─── DATA EXTRACT

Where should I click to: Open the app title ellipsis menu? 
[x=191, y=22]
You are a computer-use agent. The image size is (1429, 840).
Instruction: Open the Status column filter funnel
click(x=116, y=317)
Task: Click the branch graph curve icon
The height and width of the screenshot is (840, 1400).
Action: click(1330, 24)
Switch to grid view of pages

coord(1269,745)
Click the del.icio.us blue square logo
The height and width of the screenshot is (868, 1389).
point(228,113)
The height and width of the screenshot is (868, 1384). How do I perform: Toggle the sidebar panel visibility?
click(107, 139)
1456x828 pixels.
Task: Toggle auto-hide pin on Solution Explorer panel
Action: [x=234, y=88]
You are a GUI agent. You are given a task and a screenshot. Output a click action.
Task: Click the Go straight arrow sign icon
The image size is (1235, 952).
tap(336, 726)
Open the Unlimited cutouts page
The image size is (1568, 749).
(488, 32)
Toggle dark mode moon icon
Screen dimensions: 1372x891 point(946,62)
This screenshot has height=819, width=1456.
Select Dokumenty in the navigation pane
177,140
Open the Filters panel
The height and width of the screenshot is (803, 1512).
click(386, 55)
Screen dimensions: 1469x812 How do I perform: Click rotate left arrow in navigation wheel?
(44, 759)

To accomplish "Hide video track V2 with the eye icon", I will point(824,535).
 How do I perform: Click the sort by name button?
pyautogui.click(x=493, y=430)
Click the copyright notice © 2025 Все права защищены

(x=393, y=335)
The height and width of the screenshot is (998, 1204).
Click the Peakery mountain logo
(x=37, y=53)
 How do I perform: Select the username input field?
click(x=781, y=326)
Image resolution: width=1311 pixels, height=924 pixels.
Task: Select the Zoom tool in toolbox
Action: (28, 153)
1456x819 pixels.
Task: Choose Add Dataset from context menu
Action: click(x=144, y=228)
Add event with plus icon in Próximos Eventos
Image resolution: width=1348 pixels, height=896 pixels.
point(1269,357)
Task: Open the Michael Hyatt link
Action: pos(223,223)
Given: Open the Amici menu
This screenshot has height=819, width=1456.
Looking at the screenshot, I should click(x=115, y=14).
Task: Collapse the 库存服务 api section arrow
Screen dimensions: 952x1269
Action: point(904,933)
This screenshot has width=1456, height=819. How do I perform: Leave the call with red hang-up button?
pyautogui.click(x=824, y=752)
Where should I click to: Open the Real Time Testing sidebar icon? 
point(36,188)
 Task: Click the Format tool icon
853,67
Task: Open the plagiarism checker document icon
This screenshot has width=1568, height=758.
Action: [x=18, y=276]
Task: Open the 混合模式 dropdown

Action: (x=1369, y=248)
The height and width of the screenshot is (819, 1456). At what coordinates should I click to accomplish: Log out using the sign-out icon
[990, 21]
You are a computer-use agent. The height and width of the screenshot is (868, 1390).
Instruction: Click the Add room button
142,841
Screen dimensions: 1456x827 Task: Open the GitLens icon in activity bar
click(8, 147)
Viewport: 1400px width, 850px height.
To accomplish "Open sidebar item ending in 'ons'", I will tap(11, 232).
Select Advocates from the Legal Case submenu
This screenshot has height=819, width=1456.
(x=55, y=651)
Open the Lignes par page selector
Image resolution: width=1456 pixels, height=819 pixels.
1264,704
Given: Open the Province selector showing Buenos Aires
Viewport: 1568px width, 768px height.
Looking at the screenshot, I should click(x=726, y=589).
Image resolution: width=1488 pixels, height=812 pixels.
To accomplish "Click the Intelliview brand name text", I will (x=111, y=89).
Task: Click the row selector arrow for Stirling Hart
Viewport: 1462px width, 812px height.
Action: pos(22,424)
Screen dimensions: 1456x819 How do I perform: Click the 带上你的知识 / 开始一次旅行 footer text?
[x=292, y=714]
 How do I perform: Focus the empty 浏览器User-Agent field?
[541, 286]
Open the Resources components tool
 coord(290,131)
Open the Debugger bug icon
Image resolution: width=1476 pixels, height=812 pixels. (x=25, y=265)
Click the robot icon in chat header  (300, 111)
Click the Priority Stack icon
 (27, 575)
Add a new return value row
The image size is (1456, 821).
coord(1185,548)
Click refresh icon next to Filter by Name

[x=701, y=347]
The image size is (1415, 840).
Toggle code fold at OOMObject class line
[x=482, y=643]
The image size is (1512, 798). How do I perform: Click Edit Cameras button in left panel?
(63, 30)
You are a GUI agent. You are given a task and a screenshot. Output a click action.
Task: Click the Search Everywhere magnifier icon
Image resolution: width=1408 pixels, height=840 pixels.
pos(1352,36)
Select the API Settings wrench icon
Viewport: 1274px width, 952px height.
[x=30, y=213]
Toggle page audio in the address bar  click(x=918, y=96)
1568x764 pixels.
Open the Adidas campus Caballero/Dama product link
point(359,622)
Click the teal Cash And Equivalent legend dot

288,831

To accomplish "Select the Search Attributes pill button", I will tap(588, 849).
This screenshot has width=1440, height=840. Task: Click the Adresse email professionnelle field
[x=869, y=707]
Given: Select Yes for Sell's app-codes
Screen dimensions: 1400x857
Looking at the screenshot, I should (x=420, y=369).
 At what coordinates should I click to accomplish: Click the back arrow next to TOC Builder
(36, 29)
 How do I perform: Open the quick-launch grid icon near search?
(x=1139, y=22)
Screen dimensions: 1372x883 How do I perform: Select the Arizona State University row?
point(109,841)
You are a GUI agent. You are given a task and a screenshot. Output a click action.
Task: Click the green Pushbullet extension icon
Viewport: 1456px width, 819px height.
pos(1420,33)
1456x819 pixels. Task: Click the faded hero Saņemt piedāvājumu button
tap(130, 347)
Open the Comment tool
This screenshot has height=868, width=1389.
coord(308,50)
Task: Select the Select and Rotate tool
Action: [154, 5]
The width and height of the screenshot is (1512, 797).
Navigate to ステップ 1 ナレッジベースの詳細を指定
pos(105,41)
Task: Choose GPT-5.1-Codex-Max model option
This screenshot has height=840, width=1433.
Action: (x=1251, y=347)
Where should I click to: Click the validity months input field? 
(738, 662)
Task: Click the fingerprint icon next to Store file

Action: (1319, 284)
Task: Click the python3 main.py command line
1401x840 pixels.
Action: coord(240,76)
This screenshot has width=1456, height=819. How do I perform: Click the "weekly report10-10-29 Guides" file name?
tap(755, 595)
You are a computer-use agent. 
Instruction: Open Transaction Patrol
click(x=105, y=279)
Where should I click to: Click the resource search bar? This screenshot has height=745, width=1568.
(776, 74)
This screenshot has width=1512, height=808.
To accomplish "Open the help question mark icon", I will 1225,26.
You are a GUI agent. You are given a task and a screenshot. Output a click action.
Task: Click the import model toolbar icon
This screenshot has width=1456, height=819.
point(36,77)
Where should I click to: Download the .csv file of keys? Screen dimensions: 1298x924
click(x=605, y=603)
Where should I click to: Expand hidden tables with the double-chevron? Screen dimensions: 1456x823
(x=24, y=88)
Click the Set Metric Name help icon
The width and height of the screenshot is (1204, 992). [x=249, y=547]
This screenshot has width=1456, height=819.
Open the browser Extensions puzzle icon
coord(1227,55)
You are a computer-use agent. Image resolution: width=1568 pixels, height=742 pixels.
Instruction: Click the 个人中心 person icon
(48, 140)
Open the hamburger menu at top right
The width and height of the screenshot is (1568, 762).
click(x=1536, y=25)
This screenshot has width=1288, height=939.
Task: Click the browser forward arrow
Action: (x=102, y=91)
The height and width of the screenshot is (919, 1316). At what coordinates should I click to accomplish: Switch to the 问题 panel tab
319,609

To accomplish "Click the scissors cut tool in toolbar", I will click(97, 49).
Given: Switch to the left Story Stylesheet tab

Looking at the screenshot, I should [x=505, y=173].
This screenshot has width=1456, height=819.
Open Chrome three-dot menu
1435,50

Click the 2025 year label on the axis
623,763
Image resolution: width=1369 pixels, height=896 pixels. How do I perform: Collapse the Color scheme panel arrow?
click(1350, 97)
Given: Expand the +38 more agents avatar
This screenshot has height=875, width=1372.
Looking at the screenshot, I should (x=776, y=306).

──────

WORK ORDER: Lines that contain "computer" are to be copied from the records above.

REPLY:
You are a computer-use agent. The image size is (1429, 840).
You are a computer-use agent. The height and width of the screenshot is (868, 1390).
You are a computer-use agent. 
You are a computer-use agent. Image resolution: width=1568 pixels, height=742 pixels.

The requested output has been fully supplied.